Saved data entries:

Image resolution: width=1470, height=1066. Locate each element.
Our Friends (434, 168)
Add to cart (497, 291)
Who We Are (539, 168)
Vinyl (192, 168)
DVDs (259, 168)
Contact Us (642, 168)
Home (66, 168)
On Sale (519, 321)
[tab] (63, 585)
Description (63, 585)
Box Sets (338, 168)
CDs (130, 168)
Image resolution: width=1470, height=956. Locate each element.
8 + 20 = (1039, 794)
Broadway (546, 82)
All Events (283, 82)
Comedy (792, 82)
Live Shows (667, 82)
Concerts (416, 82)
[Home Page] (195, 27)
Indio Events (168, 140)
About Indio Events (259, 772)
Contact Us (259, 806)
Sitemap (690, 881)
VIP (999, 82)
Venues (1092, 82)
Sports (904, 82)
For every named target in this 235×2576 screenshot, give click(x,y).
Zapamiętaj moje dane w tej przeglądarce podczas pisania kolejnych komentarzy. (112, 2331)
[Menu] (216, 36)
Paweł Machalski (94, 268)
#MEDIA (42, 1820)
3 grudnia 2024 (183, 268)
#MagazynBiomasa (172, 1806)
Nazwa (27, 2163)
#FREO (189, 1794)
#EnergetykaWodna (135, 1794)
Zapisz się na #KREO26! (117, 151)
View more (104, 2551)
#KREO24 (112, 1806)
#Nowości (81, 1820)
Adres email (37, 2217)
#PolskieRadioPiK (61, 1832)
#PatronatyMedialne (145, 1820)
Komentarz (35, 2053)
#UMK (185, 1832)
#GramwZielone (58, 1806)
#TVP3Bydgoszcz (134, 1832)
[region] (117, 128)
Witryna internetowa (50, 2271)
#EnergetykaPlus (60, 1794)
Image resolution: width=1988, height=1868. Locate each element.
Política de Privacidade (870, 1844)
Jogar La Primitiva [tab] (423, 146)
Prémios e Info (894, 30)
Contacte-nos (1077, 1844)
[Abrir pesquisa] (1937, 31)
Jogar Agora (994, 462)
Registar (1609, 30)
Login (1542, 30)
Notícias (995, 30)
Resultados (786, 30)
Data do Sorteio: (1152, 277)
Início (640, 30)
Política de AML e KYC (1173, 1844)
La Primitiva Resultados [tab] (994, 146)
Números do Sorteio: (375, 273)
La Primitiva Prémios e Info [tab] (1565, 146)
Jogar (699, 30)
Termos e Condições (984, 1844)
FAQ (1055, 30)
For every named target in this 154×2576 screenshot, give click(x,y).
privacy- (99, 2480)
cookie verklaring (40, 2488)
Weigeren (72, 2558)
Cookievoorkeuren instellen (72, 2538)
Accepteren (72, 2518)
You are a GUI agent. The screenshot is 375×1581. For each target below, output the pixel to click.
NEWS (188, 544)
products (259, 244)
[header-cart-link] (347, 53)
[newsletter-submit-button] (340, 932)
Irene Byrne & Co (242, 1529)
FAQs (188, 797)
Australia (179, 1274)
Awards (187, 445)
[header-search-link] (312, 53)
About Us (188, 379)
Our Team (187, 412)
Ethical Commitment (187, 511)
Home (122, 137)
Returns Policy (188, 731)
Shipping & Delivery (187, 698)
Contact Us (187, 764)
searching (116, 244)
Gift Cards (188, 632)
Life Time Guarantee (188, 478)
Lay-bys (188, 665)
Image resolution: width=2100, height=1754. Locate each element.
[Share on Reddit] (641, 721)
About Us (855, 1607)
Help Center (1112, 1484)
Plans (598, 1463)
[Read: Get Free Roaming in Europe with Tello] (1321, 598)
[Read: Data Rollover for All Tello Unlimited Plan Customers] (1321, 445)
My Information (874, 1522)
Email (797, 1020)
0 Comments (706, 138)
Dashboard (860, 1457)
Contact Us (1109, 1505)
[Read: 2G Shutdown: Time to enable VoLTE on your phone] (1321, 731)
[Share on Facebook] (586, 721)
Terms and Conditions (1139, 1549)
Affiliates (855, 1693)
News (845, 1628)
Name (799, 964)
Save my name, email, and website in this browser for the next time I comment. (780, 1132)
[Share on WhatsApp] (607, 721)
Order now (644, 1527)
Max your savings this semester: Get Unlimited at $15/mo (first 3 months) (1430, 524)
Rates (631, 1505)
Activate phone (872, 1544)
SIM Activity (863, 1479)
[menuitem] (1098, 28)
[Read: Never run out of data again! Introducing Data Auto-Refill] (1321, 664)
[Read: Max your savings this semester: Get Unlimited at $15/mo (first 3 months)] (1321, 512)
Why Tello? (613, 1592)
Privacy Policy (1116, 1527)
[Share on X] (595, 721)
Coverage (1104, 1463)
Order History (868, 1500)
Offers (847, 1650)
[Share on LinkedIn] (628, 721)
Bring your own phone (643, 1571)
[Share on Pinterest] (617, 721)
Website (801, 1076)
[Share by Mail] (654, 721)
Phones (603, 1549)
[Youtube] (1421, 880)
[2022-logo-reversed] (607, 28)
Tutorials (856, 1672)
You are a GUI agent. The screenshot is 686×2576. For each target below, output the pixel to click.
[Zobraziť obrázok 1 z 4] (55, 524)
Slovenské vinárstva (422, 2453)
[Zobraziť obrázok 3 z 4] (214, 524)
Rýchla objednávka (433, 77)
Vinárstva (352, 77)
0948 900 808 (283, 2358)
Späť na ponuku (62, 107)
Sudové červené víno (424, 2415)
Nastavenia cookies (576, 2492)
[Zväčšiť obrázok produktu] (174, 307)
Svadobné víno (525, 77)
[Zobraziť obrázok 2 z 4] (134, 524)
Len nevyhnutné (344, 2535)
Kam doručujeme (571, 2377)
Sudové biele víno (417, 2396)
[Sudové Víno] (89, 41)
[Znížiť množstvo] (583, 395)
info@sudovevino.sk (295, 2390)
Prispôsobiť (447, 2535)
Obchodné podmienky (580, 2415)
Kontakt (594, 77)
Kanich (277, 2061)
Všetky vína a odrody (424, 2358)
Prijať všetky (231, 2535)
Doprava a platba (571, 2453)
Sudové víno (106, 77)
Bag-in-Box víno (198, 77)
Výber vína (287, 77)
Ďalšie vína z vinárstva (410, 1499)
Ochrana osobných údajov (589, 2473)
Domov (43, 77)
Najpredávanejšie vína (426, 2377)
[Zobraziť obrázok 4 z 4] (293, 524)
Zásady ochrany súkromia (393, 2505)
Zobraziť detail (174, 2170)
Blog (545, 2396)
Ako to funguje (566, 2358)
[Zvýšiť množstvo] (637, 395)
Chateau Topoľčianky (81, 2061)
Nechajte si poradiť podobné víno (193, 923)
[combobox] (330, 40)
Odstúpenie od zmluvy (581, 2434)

ABOUT THIS EXERCISE: Reproduce each record exactly, leaving nothing out.

YOUR RESPONSE:
Image resolution: width=1470, height=1066. Locate each element.
Our Friends (434, 168)
Add to cart (497, 291)
Who We Are (539, 168)
Vinyl (192, 168)
DVDs (259, 168)
Contact Us (642, 168)
Home (66, 168)
On Sale (519, 321)
[tab] (63, 585)
Description (63, 585)
Box Sets (338, 168)
CDs (130, 168)
Image resolution: width=1470, height=956. Locate each element.
8 + 20 = (1039, 794)
Broadway (546, 82)
All Events (283, 82)
Comedy (792, 82)
Live Shows (667, 82)
Concerts (416, 82)
[Home Page] (195, 27)
Indio Events (168, 140)
About Indio Events (259, 772)
Contact Us (259, 806)
Sitemap (690, 881)
VIP (999, 82)
Venues (1092, 82)
Sports (904, 82)
For every named target in this 235×2576 screenshot, give click(x,y).
Zapamiętaj moje dane w tej przeglądarce podczas pisania kolejnych komentarzy. (112, 2331)
[Menu] (216, 36)
Paweł Machalski (94, 268)
#MEDIA (42, 1820)
3 grudnia 2024 (183, 268)
#MagazynBiomasa (172, 1806)
Nazwa (27, 2163)
#FREO (189, 1794)
#EnergetykaWodna (135, 1794)
Zapisz się na #KREO26! (117, 151)
View more (104, 2551)
#KREO24 (112, 1806)
#Nowości (81, 1820)
Adres email (37, 2217)
#PolskieRadioPiK (61, 1832)
#PatronatyMedialne (145, 1820)
Komentarz (35, 2053)
#UMK (185, 1832)
#GramwZielone (58, 1806)
#TVP3Bydgoszcz (134, 1832)
[region] (117, 128)
Witryna internetowa (50, 2271)
#EnergetykaPlus (60, 1794)
Image resolution: width=1988, height=1868. Locate each element.
Política de Privacidade (870, 1844)
Jogar La Primitiva [tab] (423, 146)
Prémios e Info (894, 30)
Contacte-nos (1077, 1844)
[Abrir pesquisa] (1937, 31)
Jogar Agora (994, 462)
Registar (1609, 30)
Login (1542, 30)
Notícias (995, 30)
Resultados (786, 30)
Data do Sorteio: (1152, 277)
Início (640, 30)
Política de AML e KYC (1173, 1844)
La Primitiva Resultados [tab] (994, 146)
Números do Sorteio: (375, 273)
La Primitiva Prémios e Info [tab] (1565, 146)
Jogar (699, 30)
Termos e Condições (984, 1844)
FAQ (1055, 30)
For every named target in this 154×2576 screenshot, give click(x,y).
privacy- (99, 2480)
cookie verklaring (40, 2488)
Weigeren (72, 2558)
Cookievoorkeuren instellen (72, 2538)
Accepteren (72, 2518)
You are a GUI agent. The screenshot is 375×1581. For each target below, output the pixel to click.
NEWS (188, 544)
products (259, 244)
[header-cart-link] (347, 53)
[newsletter-submit-button] (340, 932)
Irene Byrne & Co (242, 1529)
FAQs (188, 797)
Australia (179, 1274)
Awards (187, 445)
[header-search-link] (312, 53)
About Us (188, 379)
Our Team (187, 412)
Ethical Commitment (187, 511)
Home (122, 137)
Returns Policy (188, 731)
Shipping & Delivery (187, 698)
Contact Us (187, 764)
searching (116, 244)
Gift Cards (188, 632)
Life Time Guarantee (188, 478)
Lay-bys (188, 665)
Image resolution: width=2100, height=1754. Locate each element.
[Share on Reddit] (641, 721)
About Us (855, 1607)
Help Center (1112, 1484)
Plans (598, 1463)
[Read: Get Free Roaming in Europe with Tello] (1321, 598)
[Read: Data Rollover for All Tello Unlimited Plan Customers] (1321, 445)
My Information (874, 1522)
Email (797, 1020)
0 Comments (706, 138)
Dashboard (860, 1457)
Contact Us (1109, 1505)
[Read: 2G Shutdown: Time to enable VoLTE on your phone] (1321, 731)
[Share on Facebook] (586, 721)
Terms and Conditions (1139, 1549)
Affiliates (855, 1693)
News (845, 1628)
Name (799, 964)
Save my name, email, and website in this browser for the next time I comment. (780, 1132)
[Share on WhatsApp] (607, 721)
Order now (644, 1527)
Max your savings this semester: Get Unlimited at $15/mo (first 3 months) (1430, 524)
Rates (631, 1505)
Activate phone (872, 1544)
SIM Activity (863, 1479)
[menuitem] (1098, 28)
[Read: Never run out of data again! Introducing Data Auto-Refill] (1321, 664)
[Read: Max your savings this semester: Get Unlimited at $15/mo (first 3 months)] (1321, 512)
Why Tello? (613, 1592)
Privacy Policy (1116, 1527)
[Share on X] (595, 721)
Coverage (1104, 1463)
Order History (868, 1500)
Offers (847, 1650)
[Share on LinkedIn] (628, 721)
Bring your own phone (643, 1571)
[Share on Pinterest] (617, 721)
Website (801, 1076)
[Share by Mail] (654, 721)
Phones (603, 1549)
[Youtube] (1421, 880)
[2022-logo-reversed] (607, 28)
Tutorials (856, 1672)
You are a GUI agent. The screenshot is 686×2576. For each target below, output the pixel to click.
[Zobraziť obrázok 1 z 4] (55, 524)
Slovenské vinárstva (422, 2453)
[Zobraziť obrázok 3 z 4] (214, 524)
Rýchla objednávka (433, 77)
Vinárstva (352, 77)
0948 900 808 (283, 2358)
Späť na ponuku (62, 107)
Sudové červené víno (424, 2415)
Nastavenia cookies (576, 2492)
[Zväčšiť obrázok produktu] (174, 307)
Svadobné víno (525, 77)
[Zobraziť obrázok 2 z 4] (134, 524)
Len nevyhnutné (344, 2535)
Kam doručujeme (571, 2377)
Sudové biele víno (417, 2396)
[Sudové Víno] (89, 41)
[Znížiť množstvo] (583, 395)
info@sudovevino.sk (295, 2390)
Prispôsobiť (447, 2535)
Obchodné podmienky (580, 2415)
Kontakt (594, 77)
Kanich (277, 2061)
Všetky vína a odrody (424, 2358)
Prijať všetky (231, 2535)
Doprava a platba (571, 2453)
Sudové víno (106, 77)
Bag-in-Box víno (198, 77)
Výber vína (287, 77)
Ďalšie vína z vinárstva (410, 1499)
Ochrana osobných údajov (589, 2473)
Domov (43, 77)
Najpredávanejšie vína (426, 2377)
[Zobraziť obrázok 4 z 4] (293, 524)
Zásady ochrany súkromia (393, 2505)
Zobraziť detail (174, 2170)
Blog (545, 2396)
Ako to funguje (566, 2358)
[Zvýšiť množstvo] (637, 395)
Chateau Topoľčianky (81, 2061)
Nechajte si poradiť podobné víno (193, 923)
[combobox] (330, 40)
Odstúpenie od zmluvy (581, 2434)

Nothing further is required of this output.